# Ban on Tail Docking



## JE-UK (Mar 10, 2010)

*Docking*

They've banned tail docking here in the UK, except in some very specific instances where you can get an exemption for some hunting breeds that are definitely going to hunt.

I think I like it, though there are some breeds that I just think look goofy with a tail ... Dobes, Boxers, etc.

That's probably just me, though. I'm sure the next generation will think docked ones look funny. 

It is a pretty miserable thing to do to a pup, so I guess I'm for the ban. Docking would have hidden my mini's incorrect curly tail though!


----------



## jak (Aug 15, 2009)

JE-UK said:


> They've banned tail docking here in the UK, except in some very specific instances where you can get an exemption for some hunting breeds that are definitely going to hunt.
> 
> I think I like it, though there are some breeds that I just think look goofy with a tail ... Dobes, Boxers, etc.
> 
> ...


See, this is where I disagree.. Most puppies at 2-3 days old when docked do not even put up a fuss, they just get put back with their mother, no harm down..

I can tell you, If my Dobermann had a tail, it'd be a WHIP..

He wags it so incredibly fast, that he would constantly be whipping us, the other dogs, things around, and door and walls most likely splitting and breaking the end, causing him to be in far more pain, than what could have been done easily, and painfree 2-3 days old...

He is docked, and I am thankful for that... 

I do not care personally about a breeder who chooses not to dock, their choice..

and that's what it should be *A CHOICE* IMHO

I had never even seen Dobies before we got ours... maybe one or two.. but hardly enough to even stick an impression in my mind.

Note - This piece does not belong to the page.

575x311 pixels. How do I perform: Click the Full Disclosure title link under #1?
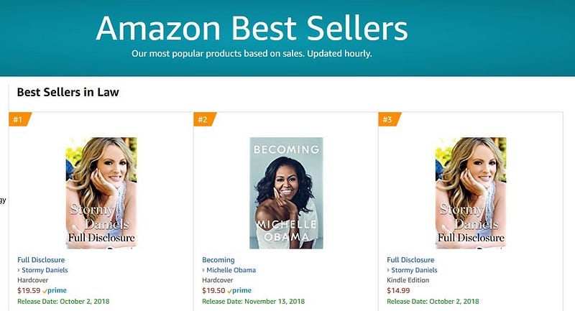pos(41,260)
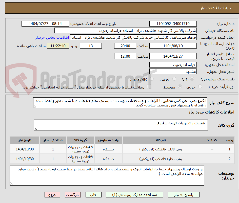This screenshot has height=203, width=239.
Task: Select the کالا/خدمت radio option
Action: [x=152, y=79]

Before we even had gotten him, I was researching all that I could about them, and I saw lots with tails, and lots without...

IMO with tails is just wrong, it takes away from the elegance they hold..
And a friend of mine said, in Boxers they have found, that the undocked boxers have far less developed rears than the ones without...

I think it's interesting that this can be like that...


----------



## ArreauStandardPoodle (Sep 1, 2009)

I had not even thought about the other breeds. I think a Dobe or Boxer with undone tails and ears do not even look like a Dobe or a Boxer. There is something so incredibly elegant about a Dobe with its short tail and erect ears. Maybe the solution is not a universal ban, but rather choice to do it how you wish, and universal acceptance of that choice. I am so flustered right now, hoping to get a show pup into Sweden, but have no idea if it is ever going to happen because of their stance on docked tails. I am not prepared to leave the entire litter undocked (yet) and am not prepared to say I can pick a show puppy at three days old. It is a bit of a bugger. I do not like how this is being done in Canada, with the vets deciding this is the way it should be so that's it, and now the ban has begun in parts of the country.


----------



## roxy25 (Dec 18, 2008)

Rottweilers look weird with tails , Boxers, dobies , Australian Sheps ( look like borders with tails lol ) , american cockers look weird also .

OT
I like crops on Dobies and boxers but the length the show people cut them is excessive to me some are ao long they make the dog look goofy IMO. This also goes for great danes, the dog they used for the new movie marmaduke his ears are so ridiculous looking to me. 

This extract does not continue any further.